Looking back at this chart, I’m realizing that for as much as I play the part of a 60s music fan as a programmer and researcher, I’m just as much of an 80s kid. Find me a radio station playing all of these, and I’d probably never turn the thing off. The variety here is a great example of what the pop charts USED to look like.
Great chart analysis and review here, Len. Wanting to see what songs you chose not to spotlight, I looked up the chart in that week’s issue and noticed that the Bubbling Under The Hot 100 chart was chock full of choice cuts as well:
#110 – Q-Feel, “Dancing In Heaven (Orbital Be-Bop)”
This featherweight pop song spent two weeks way down at number 110 in 1983 before recharting for 7 weeks in 1989, peaking at number 75. It would not sound out of place in the Drew Barrymore/Hugh Grant flick Music & Lyrics.
#109 – U2, “New Year’s Day”
The band’s first huge hit on the Rock charts, “New Year’s Day” broke out of the Bubbling Under basement, eventually moving on up to number 53 and paving the way towards world domination a few years later. I preferred the follow-up single from the War album, “Two Hearts Beat As One”.

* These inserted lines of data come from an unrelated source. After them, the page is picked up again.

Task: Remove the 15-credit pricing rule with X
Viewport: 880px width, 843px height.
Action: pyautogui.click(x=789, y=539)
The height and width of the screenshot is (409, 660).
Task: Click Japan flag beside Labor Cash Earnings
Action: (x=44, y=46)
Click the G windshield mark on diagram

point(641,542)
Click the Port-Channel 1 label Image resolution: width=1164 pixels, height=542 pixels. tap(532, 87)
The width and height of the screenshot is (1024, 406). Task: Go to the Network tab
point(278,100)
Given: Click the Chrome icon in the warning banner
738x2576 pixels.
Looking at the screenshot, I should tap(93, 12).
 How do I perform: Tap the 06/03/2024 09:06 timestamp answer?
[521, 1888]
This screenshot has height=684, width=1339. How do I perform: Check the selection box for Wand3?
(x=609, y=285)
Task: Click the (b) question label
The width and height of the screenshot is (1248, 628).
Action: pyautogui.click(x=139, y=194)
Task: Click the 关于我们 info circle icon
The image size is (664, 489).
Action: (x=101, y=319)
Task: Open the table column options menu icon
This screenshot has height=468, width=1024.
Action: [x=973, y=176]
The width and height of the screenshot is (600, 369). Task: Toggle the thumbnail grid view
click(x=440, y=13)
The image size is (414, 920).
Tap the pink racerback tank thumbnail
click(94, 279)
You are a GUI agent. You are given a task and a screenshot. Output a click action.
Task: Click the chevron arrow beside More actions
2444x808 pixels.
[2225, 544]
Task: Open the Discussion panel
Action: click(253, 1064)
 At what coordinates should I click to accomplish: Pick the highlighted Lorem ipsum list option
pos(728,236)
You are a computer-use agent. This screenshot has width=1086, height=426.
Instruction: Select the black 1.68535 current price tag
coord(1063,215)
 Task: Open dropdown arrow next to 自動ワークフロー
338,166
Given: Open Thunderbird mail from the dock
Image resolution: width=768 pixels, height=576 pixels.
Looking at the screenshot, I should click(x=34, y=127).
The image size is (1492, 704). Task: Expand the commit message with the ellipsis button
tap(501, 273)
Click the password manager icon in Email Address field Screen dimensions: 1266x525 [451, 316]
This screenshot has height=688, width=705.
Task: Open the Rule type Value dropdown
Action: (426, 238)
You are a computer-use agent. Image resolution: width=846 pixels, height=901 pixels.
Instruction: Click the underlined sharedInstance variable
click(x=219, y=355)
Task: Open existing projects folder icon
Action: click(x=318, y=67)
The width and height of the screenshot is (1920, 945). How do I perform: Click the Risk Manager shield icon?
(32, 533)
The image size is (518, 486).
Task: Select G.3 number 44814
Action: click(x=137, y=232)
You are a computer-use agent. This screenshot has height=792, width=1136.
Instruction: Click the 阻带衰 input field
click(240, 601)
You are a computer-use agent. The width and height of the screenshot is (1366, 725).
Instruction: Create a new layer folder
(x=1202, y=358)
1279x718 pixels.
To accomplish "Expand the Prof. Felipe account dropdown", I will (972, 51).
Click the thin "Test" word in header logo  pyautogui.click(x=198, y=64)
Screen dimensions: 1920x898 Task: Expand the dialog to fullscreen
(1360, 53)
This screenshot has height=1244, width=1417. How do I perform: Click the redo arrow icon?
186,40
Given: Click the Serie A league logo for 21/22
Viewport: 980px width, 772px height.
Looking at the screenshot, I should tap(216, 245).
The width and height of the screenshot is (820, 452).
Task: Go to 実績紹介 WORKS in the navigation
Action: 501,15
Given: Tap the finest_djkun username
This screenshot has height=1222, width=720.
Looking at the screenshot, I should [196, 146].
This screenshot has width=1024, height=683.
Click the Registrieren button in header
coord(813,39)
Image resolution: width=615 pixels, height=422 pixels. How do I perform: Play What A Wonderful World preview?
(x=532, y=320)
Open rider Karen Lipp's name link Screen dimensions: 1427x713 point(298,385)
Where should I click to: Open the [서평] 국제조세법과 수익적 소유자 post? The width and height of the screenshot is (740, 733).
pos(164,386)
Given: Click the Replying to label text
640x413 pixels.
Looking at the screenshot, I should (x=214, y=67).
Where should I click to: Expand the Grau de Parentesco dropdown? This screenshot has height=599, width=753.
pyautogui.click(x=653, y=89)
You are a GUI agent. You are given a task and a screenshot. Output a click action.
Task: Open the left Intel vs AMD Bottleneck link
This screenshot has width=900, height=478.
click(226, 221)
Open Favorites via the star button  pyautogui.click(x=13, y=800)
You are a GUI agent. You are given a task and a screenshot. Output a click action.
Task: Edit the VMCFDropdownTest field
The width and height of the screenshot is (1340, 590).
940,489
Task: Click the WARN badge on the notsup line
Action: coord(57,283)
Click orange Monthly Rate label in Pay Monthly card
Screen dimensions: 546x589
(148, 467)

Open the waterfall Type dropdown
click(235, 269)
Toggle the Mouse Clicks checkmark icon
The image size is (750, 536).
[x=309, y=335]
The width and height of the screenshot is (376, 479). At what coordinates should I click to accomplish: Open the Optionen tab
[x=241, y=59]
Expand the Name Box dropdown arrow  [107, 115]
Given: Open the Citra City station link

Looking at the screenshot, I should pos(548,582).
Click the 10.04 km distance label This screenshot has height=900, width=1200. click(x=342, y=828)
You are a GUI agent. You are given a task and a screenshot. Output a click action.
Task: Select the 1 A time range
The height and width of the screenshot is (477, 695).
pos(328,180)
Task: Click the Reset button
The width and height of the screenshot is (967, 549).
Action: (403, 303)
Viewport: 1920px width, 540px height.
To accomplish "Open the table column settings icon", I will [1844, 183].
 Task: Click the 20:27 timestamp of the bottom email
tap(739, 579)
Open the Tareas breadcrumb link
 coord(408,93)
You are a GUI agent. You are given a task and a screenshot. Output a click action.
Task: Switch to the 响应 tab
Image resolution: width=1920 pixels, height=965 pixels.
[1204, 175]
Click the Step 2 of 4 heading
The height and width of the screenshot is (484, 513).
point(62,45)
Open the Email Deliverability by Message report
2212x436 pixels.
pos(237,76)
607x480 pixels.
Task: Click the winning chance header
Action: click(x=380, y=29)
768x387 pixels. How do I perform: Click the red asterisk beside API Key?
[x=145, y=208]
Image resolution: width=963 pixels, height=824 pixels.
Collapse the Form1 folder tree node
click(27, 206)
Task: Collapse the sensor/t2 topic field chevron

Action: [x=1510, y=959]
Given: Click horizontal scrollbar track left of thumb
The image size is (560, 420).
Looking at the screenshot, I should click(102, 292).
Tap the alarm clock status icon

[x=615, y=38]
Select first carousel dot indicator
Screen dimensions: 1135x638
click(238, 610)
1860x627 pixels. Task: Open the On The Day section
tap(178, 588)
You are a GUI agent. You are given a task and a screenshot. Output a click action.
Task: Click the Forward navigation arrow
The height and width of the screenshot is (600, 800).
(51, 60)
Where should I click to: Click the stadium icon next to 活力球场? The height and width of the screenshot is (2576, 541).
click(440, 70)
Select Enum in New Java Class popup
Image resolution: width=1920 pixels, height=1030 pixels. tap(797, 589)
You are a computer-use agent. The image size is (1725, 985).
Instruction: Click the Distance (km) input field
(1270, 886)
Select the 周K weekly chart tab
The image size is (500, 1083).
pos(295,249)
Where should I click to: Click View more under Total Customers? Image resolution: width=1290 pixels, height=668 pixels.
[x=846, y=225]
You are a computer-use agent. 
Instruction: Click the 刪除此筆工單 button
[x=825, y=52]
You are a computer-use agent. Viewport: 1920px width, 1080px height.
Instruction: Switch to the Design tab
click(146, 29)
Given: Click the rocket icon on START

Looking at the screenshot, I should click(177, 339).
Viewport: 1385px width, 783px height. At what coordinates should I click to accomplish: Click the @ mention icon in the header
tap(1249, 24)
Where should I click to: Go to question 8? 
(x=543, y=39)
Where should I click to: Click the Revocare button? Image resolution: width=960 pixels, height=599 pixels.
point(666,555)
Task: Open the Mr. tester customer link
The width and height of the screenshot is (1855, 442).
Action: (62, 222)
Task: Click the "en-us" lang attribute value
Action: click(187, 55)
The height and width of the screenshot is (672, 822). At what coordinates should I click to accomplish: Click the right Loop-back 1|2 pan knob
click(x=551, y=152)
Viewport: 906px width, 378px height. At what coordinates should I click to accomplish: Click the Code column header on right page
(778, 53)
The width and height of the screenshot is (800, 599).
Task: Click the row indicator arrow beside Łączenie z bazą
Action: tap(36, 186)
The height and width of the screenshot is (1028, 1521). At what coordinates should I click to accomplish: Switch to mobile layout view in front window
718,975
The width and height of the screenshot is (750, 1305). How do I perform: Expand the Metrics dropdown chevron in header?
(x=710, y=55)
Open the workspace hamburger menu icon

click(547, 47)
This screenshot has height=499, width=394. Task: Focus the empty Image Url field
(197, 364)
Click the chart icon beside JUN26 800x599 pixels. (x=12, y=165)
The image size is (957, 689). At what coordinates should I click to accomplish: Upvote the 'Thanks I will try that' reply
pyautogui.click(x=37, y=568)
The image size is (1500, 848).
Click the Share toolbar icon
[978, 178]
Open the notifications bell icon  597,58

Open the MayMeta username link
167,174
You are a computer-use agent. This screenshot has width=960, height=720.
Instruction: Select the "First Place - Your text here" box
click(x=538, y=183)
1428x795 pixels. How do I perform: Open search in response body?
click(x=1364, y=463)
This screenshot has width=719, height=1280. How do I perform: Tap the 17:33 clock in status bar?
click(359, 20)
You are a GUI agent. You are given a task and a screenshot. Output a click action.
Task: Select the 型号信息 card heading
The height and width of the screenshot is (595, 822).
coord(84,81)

#107 – George Clinton, “Atomic Dog”
Shockingly, this favorite of mine peaked three weeks later all the way up at number 101, never making the Hot 100 in a nine-week run. The single did make the Top 40 on the Dance chart and rightfully topped the R&B chart. Here in the desert, it got airplay on at least three stations: KRQ, KHYT, and KWFM.
#105 – The Fixx, “Red Skies”
Another “lifer” in Bubbling Under prison, this one did a five-year bid, peaking at number 101 just before “Atomic Dog”. The track almost made the Top 10 on the Rock chart and local Rock stations KWFM and KLPX played it a bit. The song was also a favorite at laser light music shows at the Flandrau Planetarium on Friday and Saturday nights. I still like it a lot.
#104 – Scandal, “Love’s Got A Line On You”
I didn’t recall this one but gave it a listen and remembered it as the Scandal song that wasn’t “Goodbye To You” though it somehow charted higher (number 59) than that great song, which only made it to number 65.
#103 – Champaign, “Try Again”
We moved from Rantoul, IL at the end of Summer 1981, just after this group from nearby Champaign (early home of REO Speedwagon and Dan Fogelberg as well) had its first hit with “How ‘Bout Us”. I liked this one almost as much.
#102 – Modern English, “I Melt With You”
This great tune matriculated from the Bubbling Under chart the following week at number 85, part of a great freshman class of chart debuts that week that included “New Year’s Day” (90), “Try Again” (83), Saga’s “Wind Him Up” (89), ZZ Top’s “Gimme All Your Lovin'” (79), “Flashdance (What A Feelin’)” (77) and Duran Duran’s “Rio” (58). This song only managed to move up seven positions in a seven-week run but returned to the Hot 100 seven years later in an inferior but somehow more popular re-recording by the same group.
#101 – Indeep, “Last Night A DJ Saved My Life”
This dance floor hit never made the Hot 100 though it spent two weeks at number 101 after peaking at number 2 on the Club chart and number 10 on the R&B chart. It is the only song I can recall that has the sound of a flushing toilet in it. The title alone must make this one of your favorite songs, Len.